The party had also been left without a leader as Khan Savoeun, who also served as a Funcinpec general in the 1990s and was made KNUP deputy president upon its formation last year, defected to the CPP last month.
As a result, the party’s annual congress, which had been planned for Saturday, would be indefinitely postponed, he added.
Mr. Bun Chhay and his party have been under fire since June when recordings were leaked of the KNUP leader allegedly pledging his support to the opposition CNRP.
He was sacked from a government adviser role shortly after, and members of his party were progressively pushed from their government jobs.
No drugs were found during the 2007 raid, but roughly 6 tons of chemicals were discovered that authorities said at the time were precursors used in the manufacture of methamphetamines.

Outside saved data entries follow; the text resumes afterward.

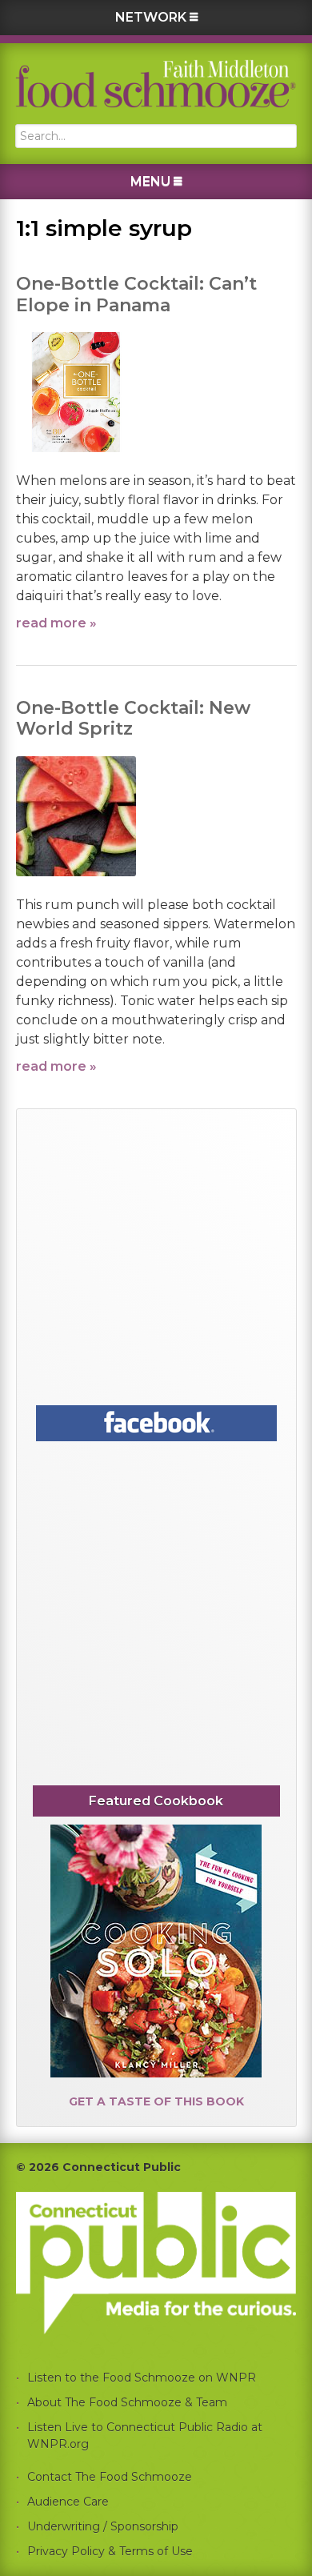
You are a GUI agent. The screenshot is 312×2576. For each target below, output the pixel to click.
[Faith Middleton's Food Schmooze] (156, 83)
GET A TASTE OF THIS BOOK (156, 2101)
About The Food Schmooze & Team (127, 2402)
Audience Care (68, 2501)
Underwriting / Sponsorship (102, 2526)
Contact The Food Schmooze (109, 2477)
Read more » (56, 623)
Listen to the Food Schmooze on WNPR (141, 2377)
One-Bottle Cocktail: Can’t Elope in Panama (136, 294)
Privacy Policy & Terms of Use (110, 2551)
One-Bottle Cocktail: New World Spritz (133, 718)
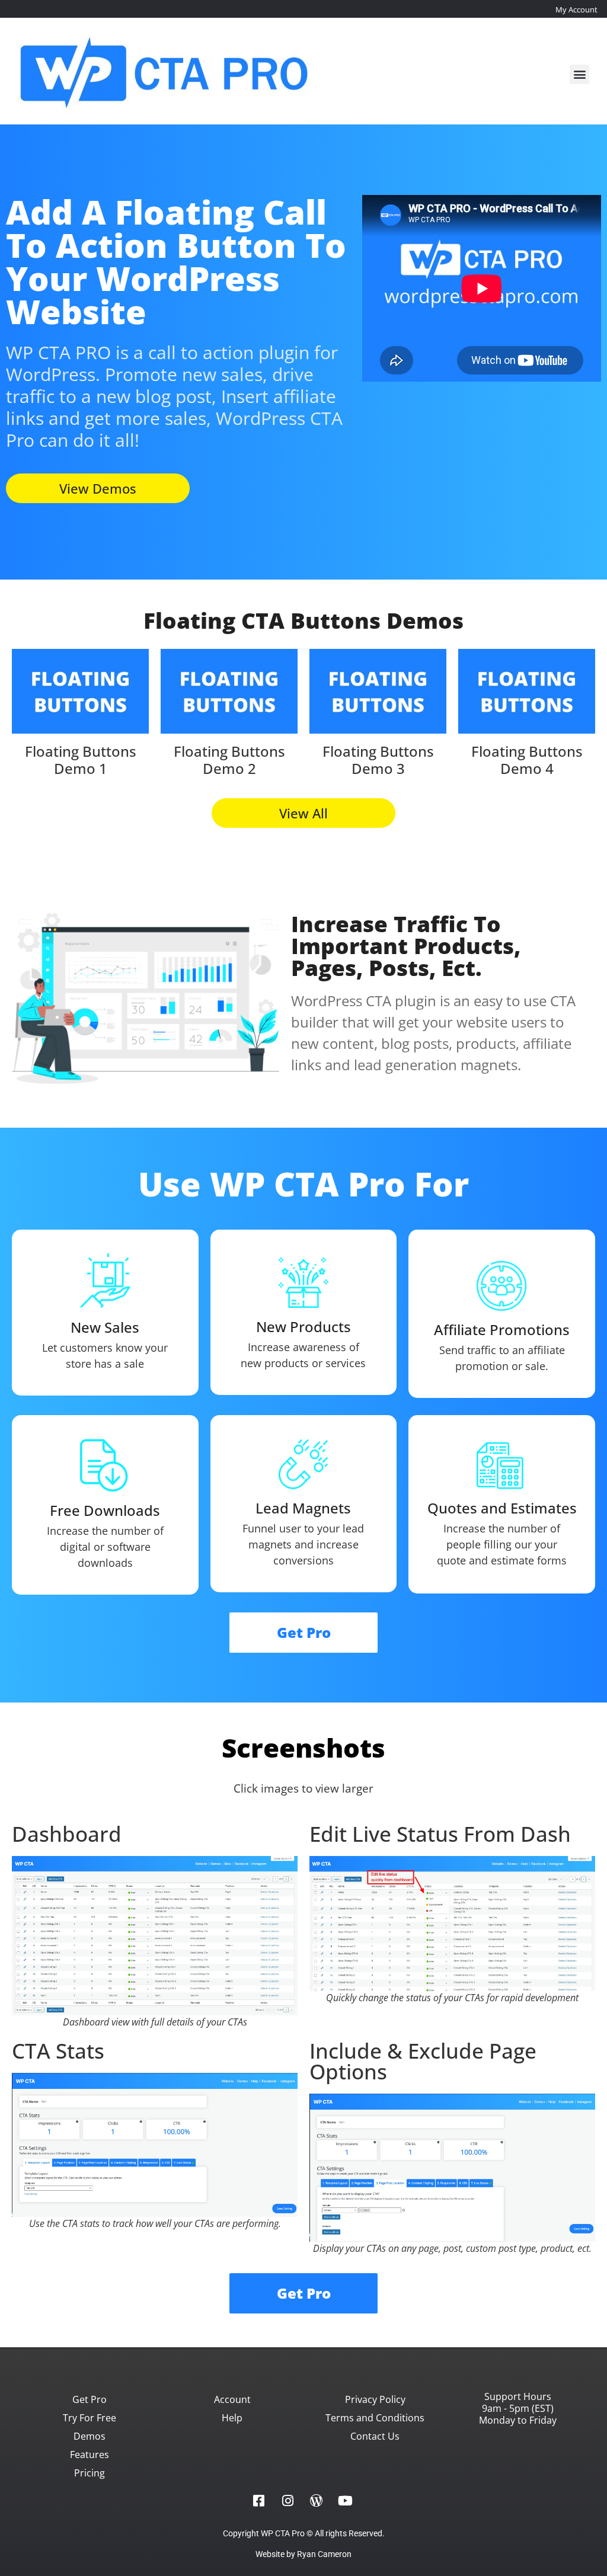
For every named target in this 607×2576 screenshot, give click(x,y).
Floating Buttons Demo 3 (378, 759)
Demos (90, 2436)
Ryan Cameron (324, 2554)
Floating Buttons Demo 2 (229, 759)
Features (89, 2454)
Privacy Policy (375, 2399)
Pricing (89, 2472)
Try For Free (89, 2417)
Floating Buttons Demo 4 (527, 759)
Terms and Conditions (374, 2417)
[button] (579, 74)
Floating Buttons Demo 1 (80, 759)
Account (232, 2399)
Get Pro (89, 2399)
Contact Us (375, 2436)
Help (232, 2417)
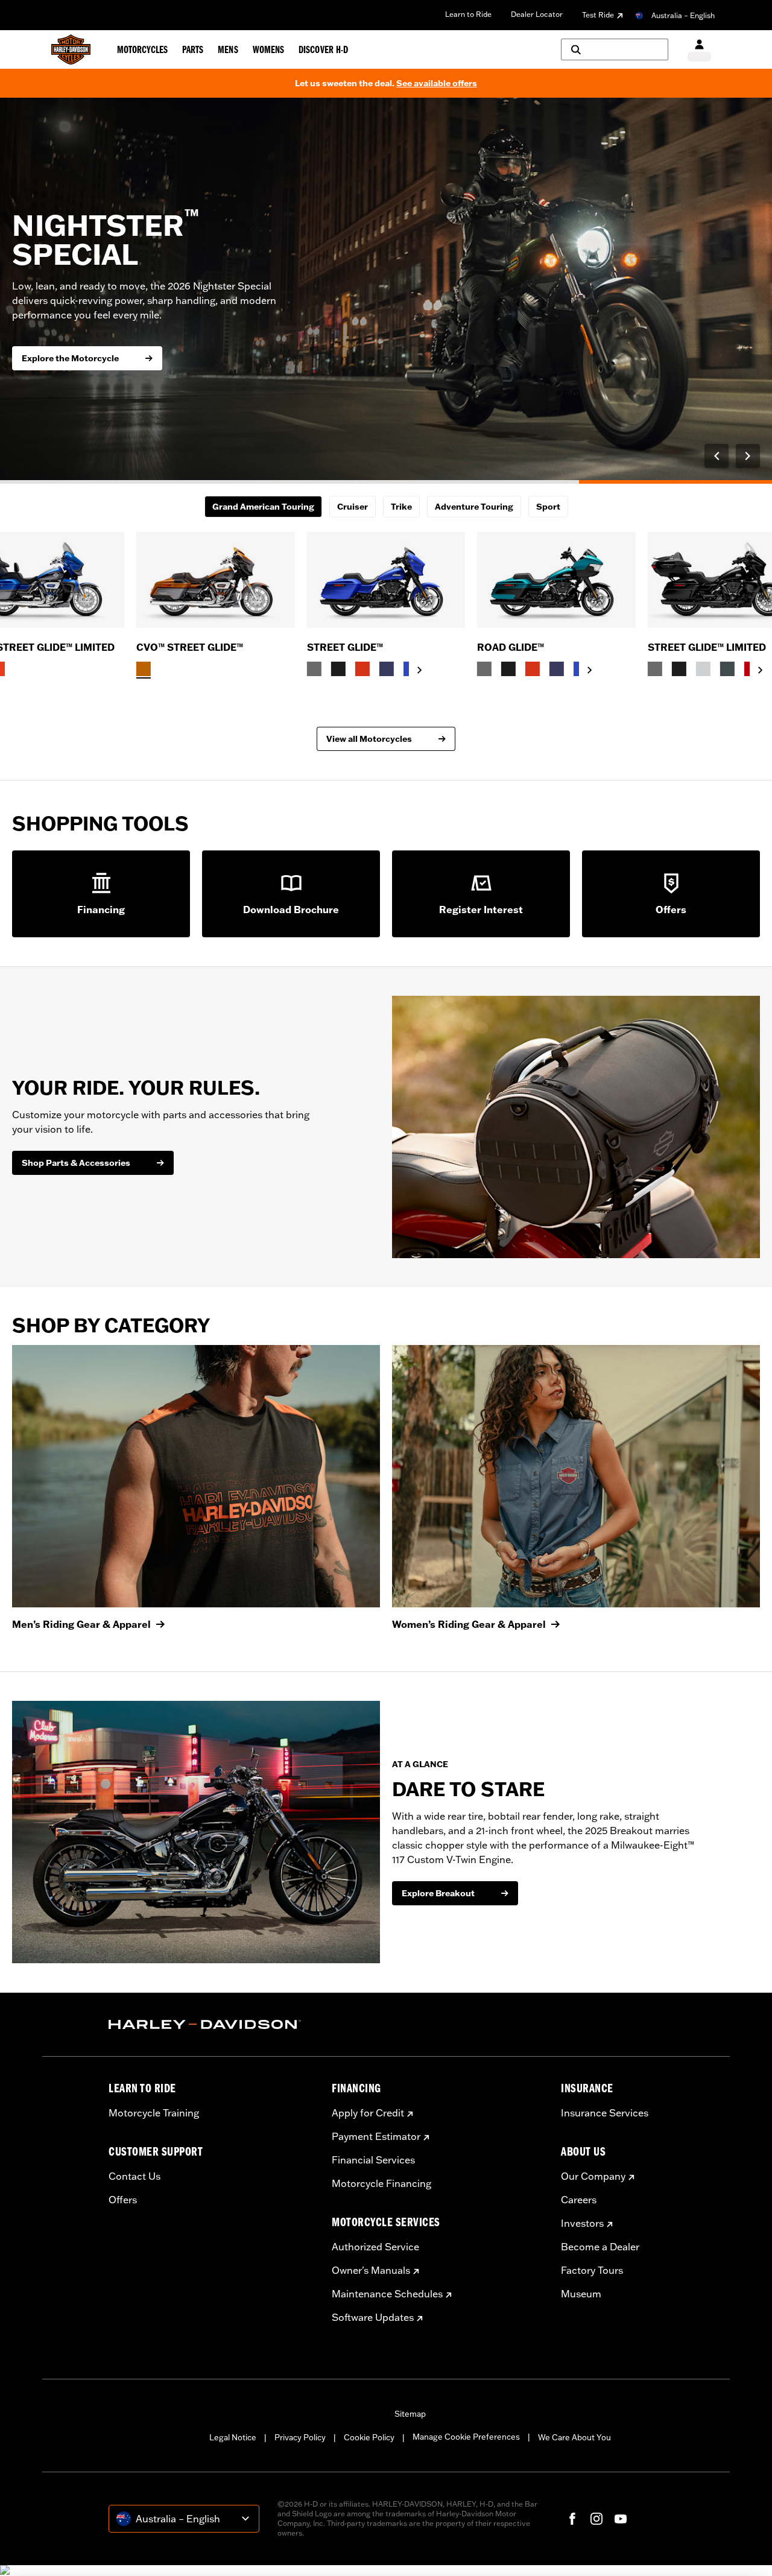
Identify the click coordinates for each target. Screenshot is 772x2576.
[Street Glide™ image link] (386, 580)
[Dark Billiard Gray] (314, 669)
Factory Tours (592, 2270)
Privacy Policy (300, 2437)
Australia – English (683, 15)
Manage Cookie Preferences (466, 2437)
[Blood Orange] (362, 669)
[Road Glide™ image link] (556, 580)
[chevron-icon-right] (420, 670)
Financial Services (373, 2160)
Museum (581, 2294)
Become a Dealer (600, 2247)
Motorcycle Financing (381, 2183)
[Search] (614, 49)
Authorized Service (375, 2247)
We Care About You (574, 2437)
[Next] (748, 456)
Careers (578, 2200)
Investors (582, 2223)
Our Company (593, 2176)
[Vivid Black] (338, 669)
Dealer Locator (537, 14)
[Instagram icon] (596, 2518)
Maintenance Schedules (387, 2294)
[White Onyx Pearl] (703, 669)
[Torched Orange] (143, 669)
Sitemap (410, 2414)
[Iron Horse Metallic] (727, 669)
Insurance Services (604, 2113)
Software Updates (373, 2317)
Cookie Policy (369, 2437)
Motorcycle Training (154, 2113)
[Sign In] (699, 49)
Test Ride (598, 14)
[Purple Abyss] (386, 669)
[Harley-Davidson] (211, 2025)
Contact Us (134, 2176)
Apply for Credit (368, 2113)
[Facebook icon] (572, 2518)
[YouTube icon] (620, 2518)
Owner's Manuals (371, 2270)
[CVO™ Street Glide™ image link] (215, 580)
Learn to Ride (468, 14)
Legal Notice (232, 2437)
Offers (123, 2200)
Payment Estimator (376, 2136)
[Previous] (716, 456)
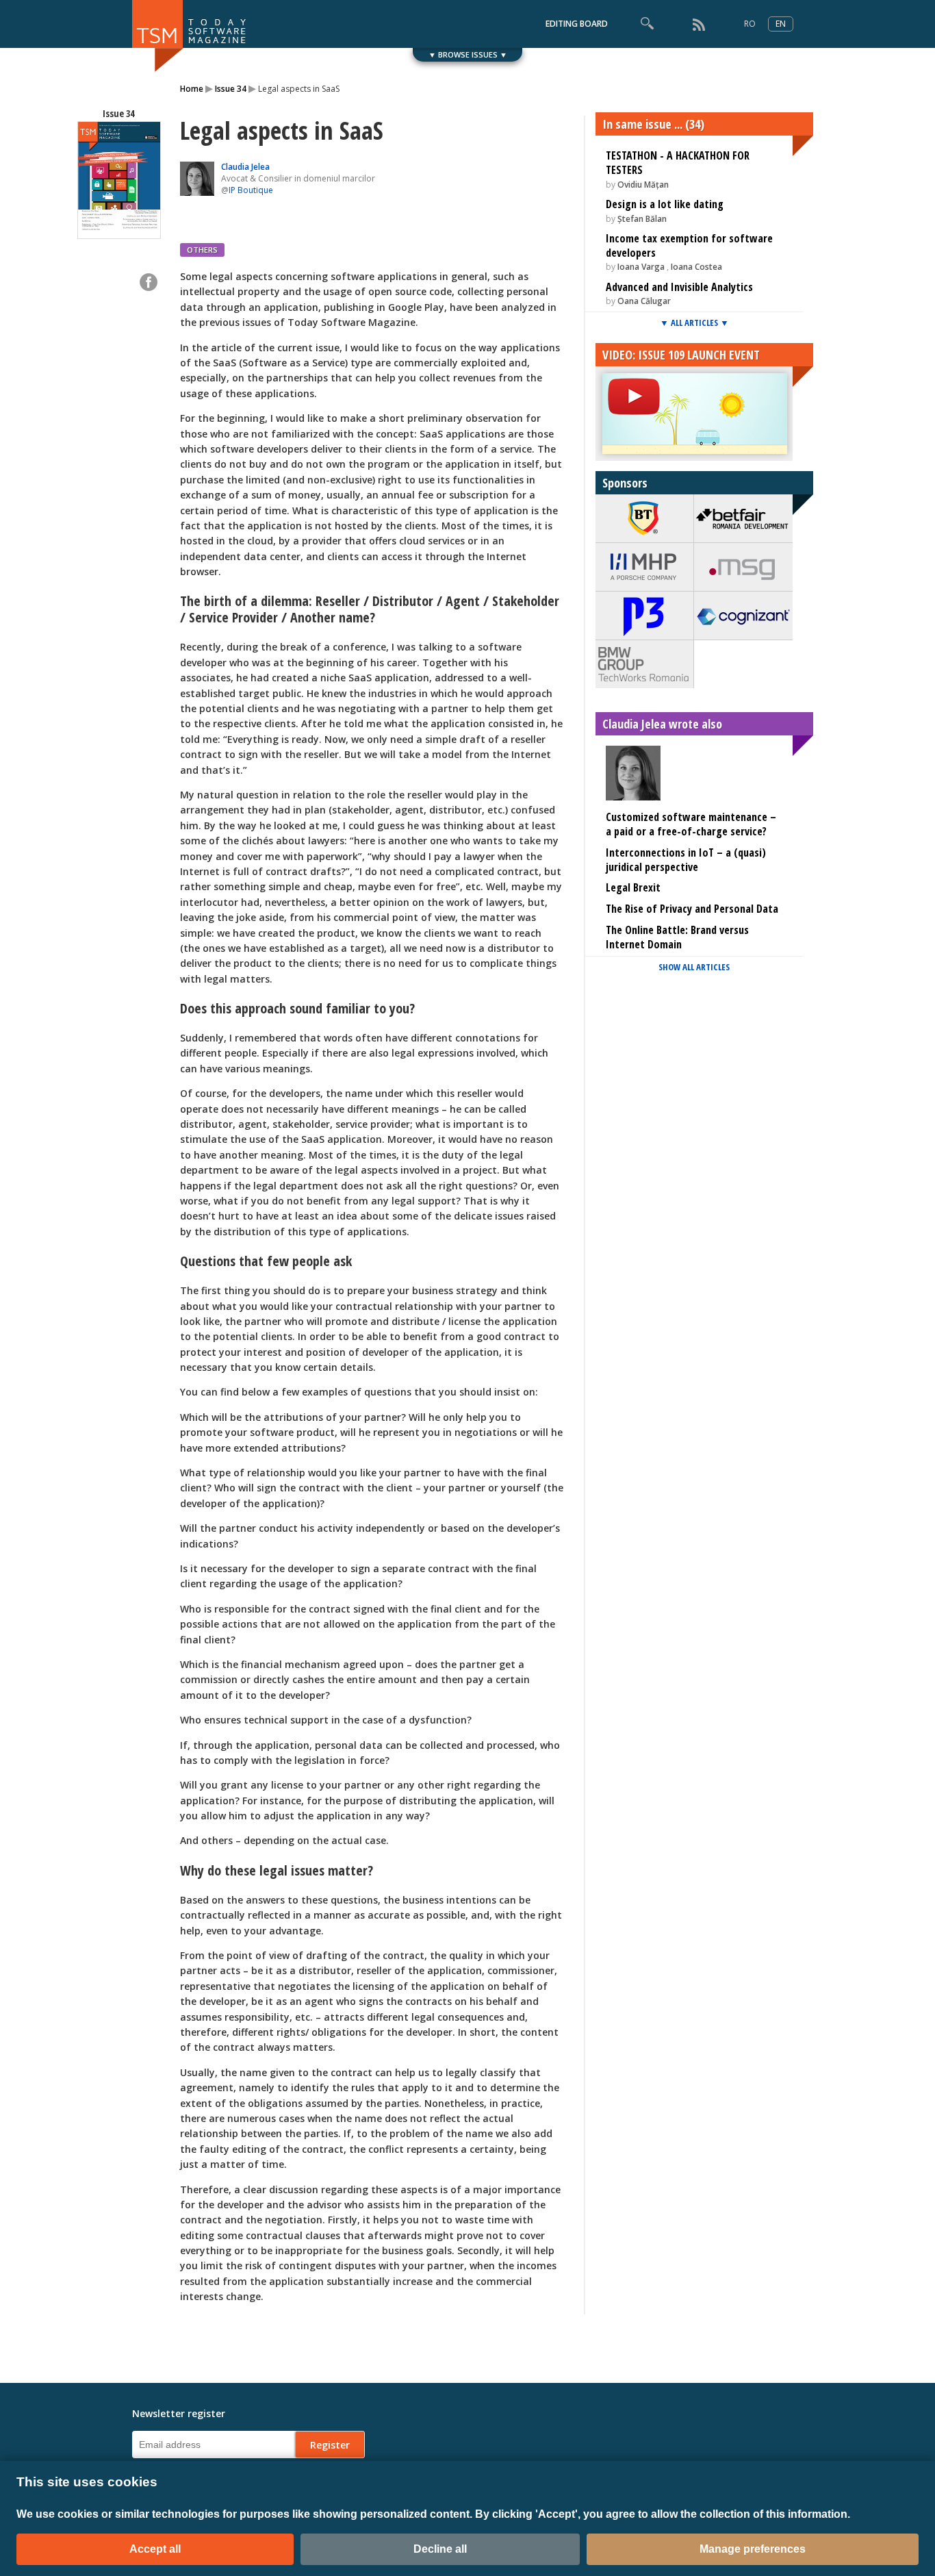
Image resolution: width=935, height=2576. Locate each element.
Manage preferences (753, 2549)
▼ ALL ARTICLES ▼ (694, 322)
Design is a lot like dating (664, 204)
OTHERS (202, 249)
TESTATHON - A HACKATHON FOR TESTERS (678, 162)
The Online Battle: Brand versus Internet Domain (677, 937)
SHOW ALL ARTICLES (694, 967)
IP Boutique (251, 190)
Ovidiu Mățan (643, 184)
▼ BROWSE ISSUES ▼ (467, 54)
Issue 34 (230, 88)
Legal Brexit (633, 887)
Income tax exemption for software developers (689, 245)
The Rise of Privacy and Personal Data (692, 908)
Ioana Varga (642, 267)
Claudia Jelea (245, 167)
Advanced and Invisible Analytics (679, 286)
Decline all (440, 2549)
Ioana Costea (696, 267)
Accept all (155, 2549)
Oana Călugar (644, 301)
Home (191, 88)
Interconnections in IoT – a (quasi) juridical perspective (686, 859)
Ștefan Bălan (642, 219)
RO (750, 23)
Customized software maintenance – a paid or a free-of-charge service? (691, 824)
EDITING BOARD (577, 23)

In December 2007 and the following month, a total of 21 suspects were tried in court in what was then the country’s largest-ever narcotics case.
Ouk Vandeth, Mr. Bun Chhay’s lawyer, said on Monday that he would file a request to the Phnom Penh Municipal Court for his client’s release on bail.
“We will request an investigating judge release him on bail in a few days because, based on the law, he is sick and has his house,” he said. “He would not go anywhere.”